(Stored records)
------------------------------------------------
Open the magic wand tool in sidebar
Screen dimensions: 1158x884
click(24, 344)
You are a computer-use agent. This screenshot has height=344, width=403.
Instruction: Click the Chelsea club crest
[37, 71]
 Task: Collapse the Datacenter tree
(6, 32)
------------------------------------------------
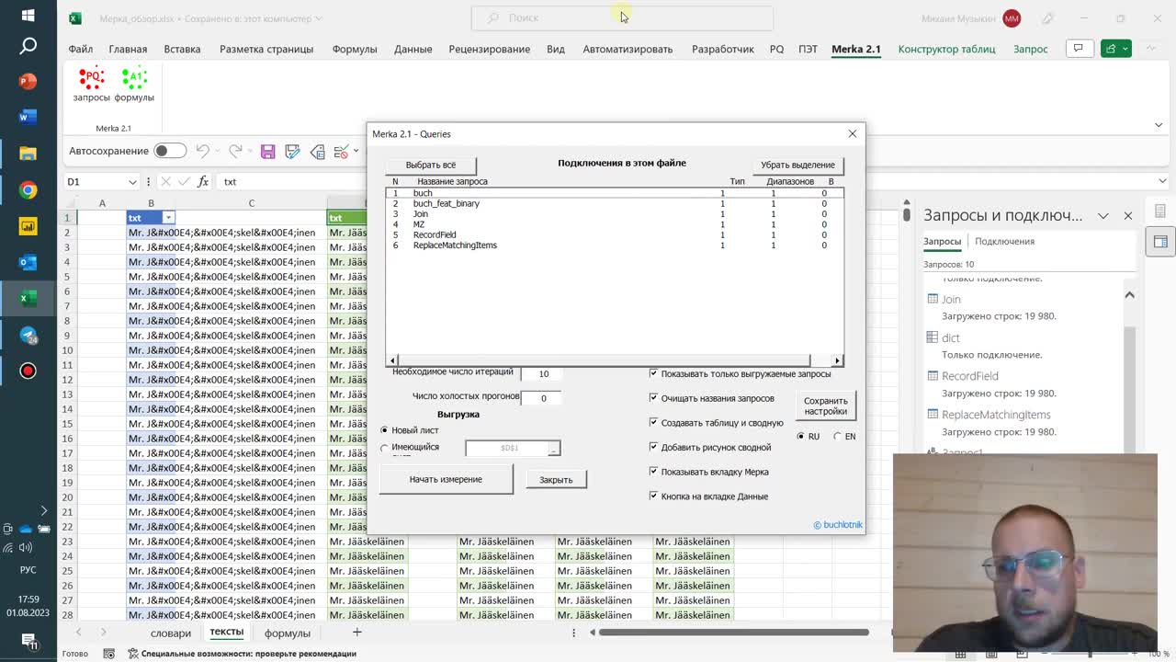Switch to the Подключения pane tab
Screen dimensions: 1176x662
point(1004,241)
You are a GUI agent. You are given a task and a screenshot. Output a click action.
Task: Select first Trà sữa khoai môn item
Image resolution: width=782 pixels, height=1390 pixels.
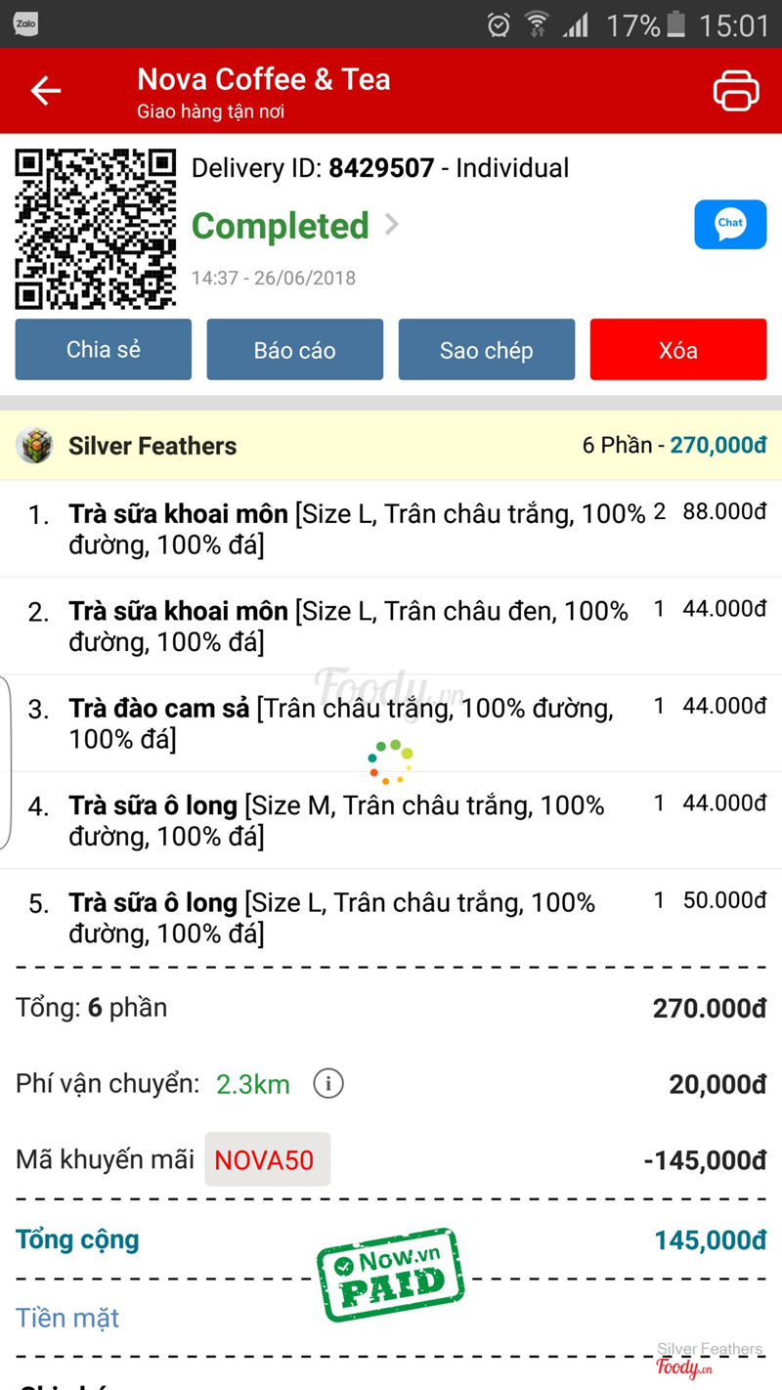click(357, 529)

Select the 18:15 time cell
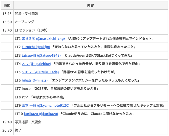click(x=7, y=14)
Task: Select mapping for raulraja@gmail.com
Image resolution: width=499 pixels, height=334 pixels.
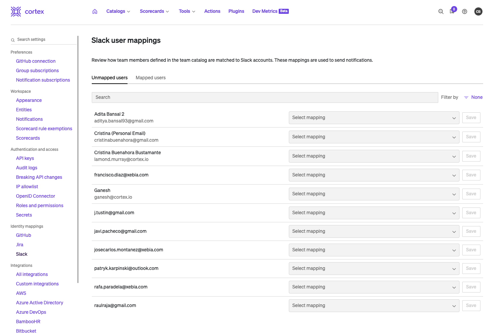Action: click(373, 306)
------------------------------------------------
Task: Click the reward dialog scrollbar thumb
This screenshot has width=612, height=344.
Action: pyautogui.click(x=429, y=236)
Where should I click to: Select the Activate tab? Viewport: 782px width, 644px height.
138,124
------------------------------------------------
■ What is expected ■
Where the word "agent" appears in a line of the entries, copy that line.

■ Answer below ■
You are a computer-use agent. This screenshot has height=344, width=403.
You are a GUI agent. You are given a task and a screenshot. Output a click action.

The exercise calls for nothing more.